As I read this meditation in a toolshed this morning, I was transported back to my grandmother’s art studio in Traverse City, MI, the place where my imagination was first formed.
Here are some of the things on my mind as we begin 2023:
It is necessary to not only look at things, but also along them. This is the only way to understand the true nature of the world that we live in—and ourselves. The beam of light shining through a crack in the toolshed is inviting us to look along it, not at it. Where might be that light be shining in through a crack in my life? What do I need to look along?
The modern world trains and incentivizes us to think programmatically, like machines, rather than spiritually, like humans—like people with an illative sense of reality. We only look at, never through—”objectively”, not sacramentally. This closes the mind to transcendence.
My disillusionment with many podcasts and much non-fiction is partly due to this: they have become overly-intellectualized enterprises that only look at, and rarely along. Sometimes I do sense that (in the case of a podcast) there are two people standing shoulder-to-shoulder looking together at some great truth—but there is something critically unnatural, artificial, and performative about the medium as a whole holding it back. There has hardly been any underlying innovation at all in the past few years—just more content.
The medium is the message, and formal cause—that is, the form through which power moves and communication travels—is more important than content. Everyone feels the effects of monetary inflation; few seem to have felt the inflation of content as viscerally. The thought of Marshall McLuhan will see a resurgence this decade as we grapple with new structures and effects of media. Paradoxically, the effects precede causes.
Throughout history, human cultures have had important rites of passage that help people pass from one state in life to the next: birth, puberty, various degrees of maturation, marriage, children, even death. Today these old rites are collapsing. People are turning inward and clinging to the security of their tribe in an uncertain and complex world. This is causing hyper-partisanship in politics and a growing distrust of anyone outside of one’s group—but also a failure to grow, evolve, and adapt to changing circumstances. We need new, and better, rites of passage to help us live well (and grow) in a world like ours.

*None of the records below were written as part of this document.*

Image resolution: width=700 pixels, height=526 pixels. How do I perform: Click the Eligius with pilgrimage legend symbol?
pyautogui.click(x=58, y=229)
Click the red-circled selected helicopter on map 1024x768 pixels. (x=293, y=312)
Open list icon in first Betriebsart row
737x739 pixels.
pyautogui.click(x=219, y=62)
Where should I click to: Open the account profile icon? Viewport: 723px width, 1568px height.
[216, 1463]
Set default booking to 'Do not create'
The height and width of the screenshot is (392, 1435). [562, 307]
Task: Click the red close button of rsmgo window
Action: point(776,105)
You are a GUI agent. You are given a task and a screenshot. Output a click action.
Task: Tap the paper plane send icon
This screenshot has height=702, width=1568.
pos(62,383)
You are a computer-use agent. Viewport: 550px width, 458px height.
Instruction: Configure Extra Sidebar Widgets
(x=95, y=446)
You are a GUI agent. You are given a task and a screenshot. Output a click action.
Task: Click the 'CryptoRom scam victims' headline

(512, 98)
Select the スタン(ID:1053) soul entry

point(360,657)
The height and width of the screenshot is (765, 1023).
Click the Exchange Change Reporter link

Audience Capture (the fact that Andrew Tate, for instance, has managed to amass millions of followers and feed them more of the red meat they are looking for) is not just an algorithmic problem but an economic and even more fundamentally a spiritual problem. The cat is out of the bag, the genie is out of the bottle—and there’s no putting it back in. Now, we have a decision to make about how we spend our time and attention. Even if people do make a healthy decision about how they want to spend it, they will need help doing it. In the next 10-20 years, the amount of money that people invest in gym memberships and personal trainers will pale in comparison to what they invest in digital boundaries and well-being.